U.S. oil drillers idled the most rigs since 2012 as prices slide below $55 a barrel to the lowest level in five years and a fight for market share with OPEC intensifies.

Rigs targeting oil declined by 37 to 1,499 in the week ended Dec. 26, the lowest since April, Baker Hughes Inc. (BHI) said on its website yesterday, extending the three-week decline to 76. Those drilling for natural gas increased by two to 340, the Houston-based field services company said.

U.S. oil output has surged to the highest in three decades even as the Organization of Petroleum Exporting Countries resists cutting production to defend market share, exacerbating an oversupply that Qatar estimates at 2 million barrels a day.

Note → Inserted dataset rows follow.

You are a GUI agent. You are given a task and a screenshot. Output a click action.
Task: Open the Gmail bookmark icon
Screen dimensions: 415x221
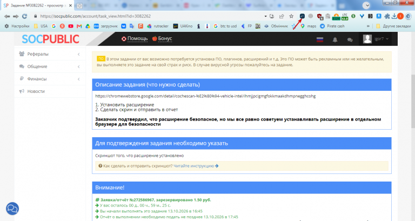[x=79, y=26]
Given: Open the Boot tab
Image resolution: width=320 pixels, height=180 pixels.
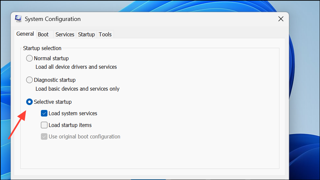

Crude has slumped by almost 50 percent this year prompting U.S. producers including Continental Resources Inc. and ConocoPhillips to plan spending cuts.

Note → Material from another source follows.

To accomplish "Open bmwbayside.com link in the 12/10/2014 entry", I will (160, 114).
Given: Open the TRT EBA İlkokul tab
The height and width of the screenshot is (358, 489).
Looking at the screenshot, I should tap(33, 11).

“We should see the rig count going down at least through the end of the first quarter as a reaction to the low oil prices,” said James Williams, an economist at WTRG Economics, an energy-research firm in London, Arkansas, before the report. “By midyear, we should see measurable impacts on production.”

The total rig count, which includes one miscellaneous rig, dropped 35 to 1,840, an eight-month low.

The international benchmark Brent and the U.S. counterpart West Texas Intermediate crude are both trading near their lowest levels since 2009. WTI futures fell 79 cents to $52.82 a barrel in electronic trading on the New York Mercantile Exchange at 4:22 p.m. Singapore time. Brent dropped $1.02 to $56.86.

Falling Margins

“The rig count is falling because oil prices are falling,” Carl Larry, a Houston-based director of oil and gas at Frost & Sullivan, said by phone. “The margins just aren’t there.”

While the U.S. rig count has dropped, domestic production continues to surge, with the yield from new wells in shale formations including North Dakota’s Bakken and Texas’s Eagle Ford projected to reach records next month, Energy Information Administration data show.

U.S. producers battling OPEC for market share may increase output further from the highest rate in more than three decades as costs decline almost as fast as oil prices, Goldman Sachs Group Inc. said in a Dec. 15 e-mailed report. The oil price slump is driving producers to move drill rigs to lower-cost fields, according to the report.

Domestic oil output climbed to 9.14 million barrels a day in the week ended Dec. 12, the highest in weekly EIA data going back to 1983, according to government estimates. Production was 9.13 million in the seven days ended Dec. 19.

Oil rigs dropped by five to 527 in the Permian Basin in Texas and New Mexico, by three to 188 in the Eagle Ford of Texas and by two to 178 in the Williston of North Dakota, Baker Hughes said. In basins outside the 14 majors listed by Baker Hughes, oil rigs fell by 27 to 375.

Natural gas futures lost 1.7 percent to $3.135 per million British thermal units on the Nymex, down 26 percent this year.